Reading passage ->

★ ★ ★ ★

Girls' Day in Science, 2018

This repository contains the code for the codelab for GDIS'18 hosted at Google in Aarhus. TA introduction is available below, in English. Exercise sheet and user interface are currently available in Danish only.

To try out the codelab, install Dart 2 (https://www.dartlang.org/) and activate its webdev tool:

$ pub global activate webdev
$ cd gdis-2018
$ pub get

Then launch a local web server:

$ webdev serve

Now you can navigate your browser to localhost:8080. Make code changes to gdis-2018/lib/exercises.dart to solve the exercises set below.

TA introduction

The problem

In preparation for the prom at the local gymnasium, the students need to form pairs for the traditional Les Lanciers partner dance. We obviously want as many pairs as possible, but a set of constraints must be observed since not everybody wants to dance with everybody else. For each student, there is thus a set of other students with whom acceptable pairs can be formed. We want to create a computer program that given this input finds the largest possible set of acceptable pairs that we can form for the dance.

Math: clarifying the problem

Math is helpful to clearly state a problem (definitions) and for finding inspiration for its solution (theorems).

Our problem can be represented as a graph with nodes representing students and edges representing acceptable pairs. Our graph will be bipartite, meaning we have two kinds of node ("suit" and "dress"), and edges will always be between a suit and a dress.

A selection of edges with non-overlapping nodes in a graph is called a pairing. Our problem is then to find a maximal pairing in a bipartite graph. "Maximal" meaning one that cannot be improved; there is no global maximum.

★ ★ ★ ★

Tasks ->
(1) Answer these questions from the Girls' Day in Science README:
(a) Which address should the browser be pointed to after the local web server starts?
(b) Which file is edited to solve the exercises?
(c) In the graph, what do the edges represent?
(2) From the Girls' Day in Science README, return the passage starting with "Now you can" and going on through "its solution (theorems).".

★ ★ ★ ★

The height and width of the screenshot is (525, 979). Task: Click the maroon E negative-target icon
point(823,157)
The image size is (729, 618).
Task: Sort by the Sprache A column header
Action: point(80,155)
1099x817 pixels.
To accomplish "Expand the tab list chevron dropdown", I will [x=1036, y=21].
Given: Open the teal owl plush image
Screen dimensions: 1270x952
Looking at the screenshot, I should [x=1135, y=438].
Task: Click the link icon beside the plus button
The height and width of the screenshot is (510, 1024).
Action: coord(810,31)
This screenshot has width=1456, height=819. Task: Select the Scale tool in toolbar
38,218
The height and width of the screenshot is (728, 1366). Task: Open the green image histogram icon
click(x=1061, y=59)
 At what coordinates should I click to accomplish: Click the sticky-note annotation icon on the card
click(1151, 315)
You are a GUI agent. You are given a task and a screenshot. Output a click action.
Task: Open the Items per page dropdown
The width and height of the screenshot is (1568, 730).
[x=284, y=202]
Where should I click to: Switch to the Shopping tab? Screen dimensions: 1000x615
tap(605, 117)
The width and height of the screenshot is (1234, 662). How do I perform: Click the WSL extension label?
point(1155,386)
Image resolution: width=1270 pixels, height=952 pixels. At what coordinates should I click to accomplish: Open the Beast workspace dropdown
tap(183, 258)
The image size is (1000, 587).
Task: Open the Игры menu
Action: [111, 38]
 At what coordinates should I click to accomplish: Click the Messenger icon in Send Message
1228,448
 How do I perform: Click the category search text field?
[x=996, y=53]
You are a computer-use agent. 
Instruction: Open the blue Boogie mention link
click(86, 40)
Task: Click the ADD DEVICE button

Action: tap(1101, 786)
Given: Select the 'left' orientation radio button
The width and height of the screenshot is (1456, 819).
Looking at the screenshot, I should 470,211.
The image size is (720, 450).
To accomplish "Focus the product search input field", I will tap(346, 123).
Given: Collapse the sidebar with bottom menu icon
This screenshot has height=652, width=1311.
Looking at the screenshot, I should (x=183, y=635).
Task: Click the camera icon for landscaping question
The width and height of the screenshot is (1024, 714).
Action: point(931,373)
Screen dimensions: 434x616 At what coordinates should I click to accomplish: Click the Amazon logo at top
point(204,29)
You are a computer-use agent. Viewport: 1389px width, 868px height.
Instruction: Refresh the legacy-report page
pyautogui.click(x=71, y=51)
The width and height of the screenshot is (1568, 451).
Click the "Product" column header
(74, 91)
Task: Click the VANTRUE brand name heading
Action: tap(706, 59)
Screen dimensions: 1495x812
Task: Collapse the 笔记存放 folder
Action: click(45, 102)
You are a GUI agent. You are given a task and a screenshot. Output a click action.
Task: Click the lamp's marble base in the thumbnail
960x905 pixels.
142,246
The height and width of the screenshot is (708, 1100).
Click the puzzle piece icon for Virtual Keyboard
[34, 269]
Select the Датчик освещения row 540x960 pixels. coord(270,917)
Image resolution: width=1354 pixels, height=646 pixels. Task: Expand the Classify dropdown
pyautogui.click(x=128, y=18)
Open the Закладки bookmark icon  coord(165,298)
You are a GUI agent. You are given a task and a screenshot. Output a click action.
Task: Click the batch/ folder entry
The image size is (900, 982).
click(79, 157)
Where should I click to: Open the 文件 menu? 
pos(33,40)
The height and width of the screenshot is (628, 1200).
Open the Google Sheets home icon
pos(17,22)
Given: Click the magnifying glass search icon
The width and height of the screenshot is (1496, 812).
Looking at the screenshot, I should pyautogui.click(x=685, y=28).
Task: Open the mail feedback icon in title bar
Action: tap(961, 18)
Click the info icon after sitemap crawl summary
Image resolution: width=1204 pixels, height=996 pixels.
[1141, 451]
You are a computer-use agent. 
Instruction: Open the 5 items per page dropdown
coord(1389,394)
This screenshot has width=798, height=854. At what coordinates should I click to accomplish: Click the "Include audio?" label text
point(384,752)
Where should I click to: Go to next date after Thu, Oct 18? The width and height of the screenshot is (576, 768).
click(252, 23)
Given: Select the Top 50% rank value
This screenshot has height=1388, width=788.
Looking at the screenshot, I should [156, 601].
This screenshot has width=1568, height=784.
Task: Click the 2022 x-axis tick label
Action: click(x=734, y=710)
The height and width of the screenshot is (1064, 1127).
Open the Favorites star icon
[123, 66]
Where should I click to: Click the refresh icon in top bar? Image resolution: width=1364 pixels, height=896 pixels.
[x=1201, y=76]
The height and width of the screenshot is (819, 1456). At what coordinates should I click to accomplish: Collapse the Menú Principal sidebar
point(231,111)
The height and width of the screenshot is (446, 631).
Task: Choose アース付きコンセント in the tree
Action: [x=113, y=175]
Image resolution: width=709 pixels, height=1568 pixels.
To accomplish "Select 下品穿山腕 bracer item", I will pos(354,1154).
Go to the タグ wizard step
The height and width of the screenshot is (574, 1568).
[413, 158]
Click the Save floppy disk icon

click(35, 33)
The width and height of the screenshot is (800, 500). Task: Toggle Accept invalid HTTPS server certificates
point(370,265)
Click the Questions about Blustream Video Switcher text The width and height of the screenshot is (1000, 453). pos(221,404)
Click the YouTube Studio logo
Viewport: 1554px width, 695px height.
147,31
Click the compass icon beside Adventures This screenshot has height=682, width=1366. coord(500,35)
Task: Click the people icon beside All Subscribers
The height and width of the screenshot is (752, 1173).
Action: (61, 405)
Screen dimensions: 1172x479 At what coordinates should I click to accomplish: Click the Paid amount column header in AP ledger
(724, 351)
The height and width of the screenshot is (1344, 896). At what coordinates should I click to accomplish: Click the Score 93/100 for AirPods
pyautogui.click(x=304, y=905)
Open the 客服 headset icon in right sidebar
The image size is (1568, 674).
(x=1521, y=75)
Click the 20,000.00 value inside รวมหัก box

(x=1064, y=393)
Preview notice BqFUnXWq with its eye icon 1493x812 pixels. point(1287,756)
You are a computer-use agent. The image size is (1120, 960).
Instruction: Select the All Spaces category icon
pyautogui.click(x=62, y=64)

★ ★ ★ ★

Solutions to the problems ->
(1)
(a) localhost:8080
(b) gdis-2018/lib/exercises.dart
(c) Acceptable pairs

(2)
Now you can navigate your browser to localhost:8080. Make code changes to gdis-2018/lib/exercises.dart to solve the exercises set below.

TA introduction

The problem

In preparation for the prom at the local gymnasium, the students need to form pairs for the traditional Les Lanciers partner dance. We obviously want as many pairs as possible, but a set of constraints must be observed since not everybody wants to dance with everybody else. For each student, there is thus a set of other students with whom acceptable pairs can be formed. We want to create a computer program that given this input finds the largest possible set of acceptable pairs that we can form for the dance.

Math: clarifying the problem

Math is helpful to clearly state a problem (definitions) and for finding inspiration for its solution (theorems).